Les misérables Livre 4eme Chapitre 1
L’endroit où Javert s’était accoudé était, on s’en souvient, précisément situé au-dessus du rapide de la Seine, à pic sur cette redoutable spirale de tourbillons qui se dénoue et se renoue comme une vis sans fin.
Javert pencha la tête et regarda. Tout était noir. On ne distinguait rien. On entendait un bruit
d’écume; mais on ne voyait pas la rivière. Par instants, dans cette profondeur vertigineuse, une lueur apparaissait et serpentait vaguement, l’eau ayant cette puissance, dans la nuit la plus complète, de prendre la lumière on ne sait où et de la changer en couleuvre.
La lueur s’évanouissait, et tout redevenait indistinct.

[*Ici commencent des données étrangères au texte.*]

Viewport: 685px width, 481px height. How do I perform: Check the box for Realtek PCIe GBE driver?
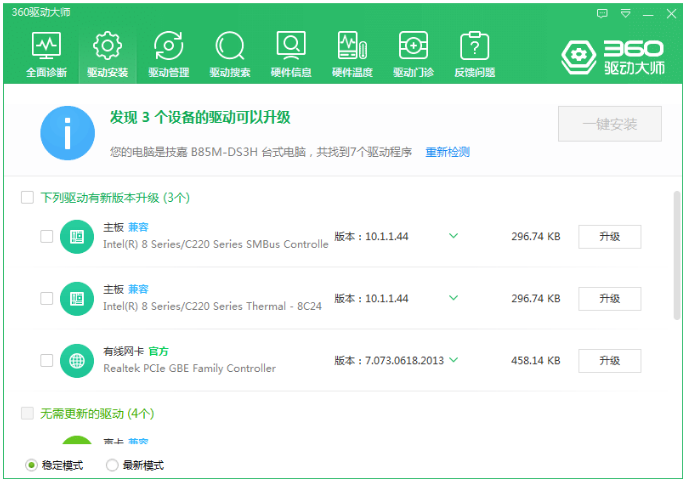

L’immensité semblait ouverte là. Ce qu’on avait au dessous de soi, ce n’était pas de l’eau, c’était du gouffre. Le mur du quai, abrupt, confus, mêlé à la vapeur, tout de suite dérobé, faisait l’effet d’un escarpement de l’infini.
On ne voyait rien, mais on sentait la froideur hostile de l’eau et l’odeur fade des pierres mouillées.
Un souffle farouche montait de cet abîme. Le grossissement du fleuve plutôt deviné qu’aperçu, le tragique chuchotement du flot, l’énormité lugubre des arches du pont, la chute imaginable dans ce vide sombre, toute cette ombre était pleine d’horreur.
Javert demeura quelques minutes immobile, regardant cette ouverture de ténèbres; il considérait l’invisible avec une fixité qui ressemblait à de l’attention. L’eau bruissait. Tout à coup, il ôta son chapeau et le posa sur le rebord du quai. Un moment après, une figure haute et noire, que de loin quelque passant attardé eût pu prendre pour un fantôme, apparut debout sur le parapet, se courba vers la Seine, puis se redressa, et tomba droite dans les ténèbres; il y eut un clapotement sourd; et l’ombre seule fut dans le secret des convulsions de cette forme obscure disparue sous l’eau.”
Les deux autres ponts qui figurent sur ce plan sont situés sur le petit bras de la Seine.
Le plus ancien est le Petit Pont dont l’origine, nous l’avons vu, remonte à l’époque romaine. Lui aussi fut détruit et reconstruit plusieurs fois.
Nous avons déjà relaté dans un précédent article l’incendie qui dura 3 jours le 27 avril 1718 et détruisit le Petit Pont et 22 maisons.
Il fut notamment reconstruit en 1853 avec une seule arche d’une longueur de 38 mètres. Il a été rebaptisé en 2013 Petit-Pont-Cardinal-Lustiger.
La construction du pont Saint Michel fut décidée en 1353 par le Parlement de Paris.
Bâti directement en pierre, il fut lui aussi recouvert de maisons.
Il fut nommé le “Pont Neuf” à ne pas confondre avec son homonyme construit plus tard et dont nous reparlerons. Bien entendu, pont et maisons furent aussi emportés par la Seine en 1407.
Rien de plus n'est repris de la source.